What would FDR Say?

A surprising number of comments on my blog posts refer to fear.    On falling, one person wrote,  “I forwarded the link to your blog to my close friend who also has MS and is too afraid to speak up about it as she fears she is going to loose more than just her health every day. Fear can be just as paralyzing.”

Huh?  How does speaking out threaten health?  And what does she mean by her fear of losing more than her health?  I do not want to  trivialize or make light of the concerns of any sick soul, but what is the deal?  Is the MS Mafia watching her house?   Speak out, my friend.  Words are therapeutic.  Express yourself and know the freedom that travels with thoughtful comments.

I am a big believer in counter-phobic behavior.  Do what you fear the most.  It will set you free.  I covered wars for the networks when I was legally blind.  Crazy, perhaps.  But the act was liberating.  If you are afraid of acknowledging your own MS, get over it.  You freaking have the disease.  Live with it. Take control.

FDR declared at his first inauguration. ““The only thing we have to fear is fear itself.”   Or, ‘”We have nothing to fear but fear itself’”  Depends on who you talk to. Ether version suggests that we should face our fears boldly and with courage, rather than  a wimpy whisper before them. We should not live in fear of our fears. We should master them, and not let them master us.

That is today’s free advice.  We are going out for pizza now, though I am afraid of get cheese stuck in my teeth.



5 Responses to What would FDR Say?

  1. Karen November 22, 2013 at 6:08 pm #

    One of the greatest gifts that MS gave me is the understanding that I must confront fear. And confront it now. A diagnosis of MS launches you into a whole new world where your future is uncertain (and, yes, everyone’s future is uncertain, but with MS it’s somehow “more” uncertain). After recovering physically and emotionally from my diagnosis 16 years ago, I went out and bought a kayak. I’d always wanted one and now there was reason to fear that my time to enjoy the sport would be limited.

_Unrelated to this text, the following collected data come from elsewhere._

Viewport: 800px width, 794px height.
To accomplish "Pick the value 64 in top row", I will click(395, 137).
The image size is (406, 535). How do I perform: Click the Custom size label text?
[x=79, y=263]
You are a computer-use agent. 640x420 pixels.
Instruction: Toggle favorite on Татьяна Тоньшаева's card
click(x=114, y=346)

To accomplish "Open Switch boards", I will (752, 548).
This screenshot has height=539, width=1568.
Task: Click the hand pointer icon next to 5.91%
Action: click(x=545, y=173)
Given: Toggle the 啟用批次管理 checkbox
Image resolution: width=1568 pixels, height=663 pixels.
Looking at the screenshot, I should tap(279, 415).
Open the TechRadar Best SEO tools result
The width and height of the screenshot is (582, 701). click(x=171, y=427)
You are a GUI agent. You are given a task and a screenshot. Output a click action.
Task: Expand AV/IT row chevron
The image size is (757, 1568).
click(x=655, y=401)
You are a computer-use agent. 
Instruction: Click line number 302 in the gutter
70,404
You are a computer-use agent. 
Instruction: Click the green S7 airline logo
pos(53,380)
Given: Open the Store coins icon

It’s a great lesson in life actually.

  2. Nancy Cincotta November 22, 2013 at 7:06 pm #

    Fear has become a major problem for me. I do try and embrace what I fear but the outcomes can be so difficult. Ending up in the. Bottom of the shower stall alone. How does one overcome fear?

    • Richard M. Cohen November 22, 2013 at 7:20 pm #

      I do not know. I don’t know much of anything. I do know that you have a lifetime of MS ahead. I think you have to gather strength and choose not to be a victim. You can have a good life. Please go for it. Screw MS.


  3. Tricia November 25, 2013 at 3:42 pm #

    I wrote that comment about my friend and her being in fear. I did not mention this but you might care to know that she actually works as a patient advocate with major hospitals in the area and speaks up for patients’ rights every day. She is full of courage but finds it much easier to hep others while it helps her stay out of her own head is what she tells me. I can relate in so many ways and understand that your mind and your thoughts are not always your friend. We can learn so much from each other by telling each others’ stories.

    And slightly more political but in response to another one of your blog posts, I am also very upset at the health care system in this country and I am determined to speak up for her and everyone who needs help. Those of us who feel they can speak up should not be afraid. Health care is a human right. We live in the richest country in the world and too many suffer without getting the help they need. We are all in this together and need to care together while politicians need to work together and not against each other.

  4. Tricia November 25, 2013 at 3:47 pm #

    …oh and the fear she has is about loosing her job with the hospitals due to her chronic illness and not being able to show up…very ironic, isn’t it. She is a patient advocate and I jokingly call her a “hospital advocate” at times. We laugh about it.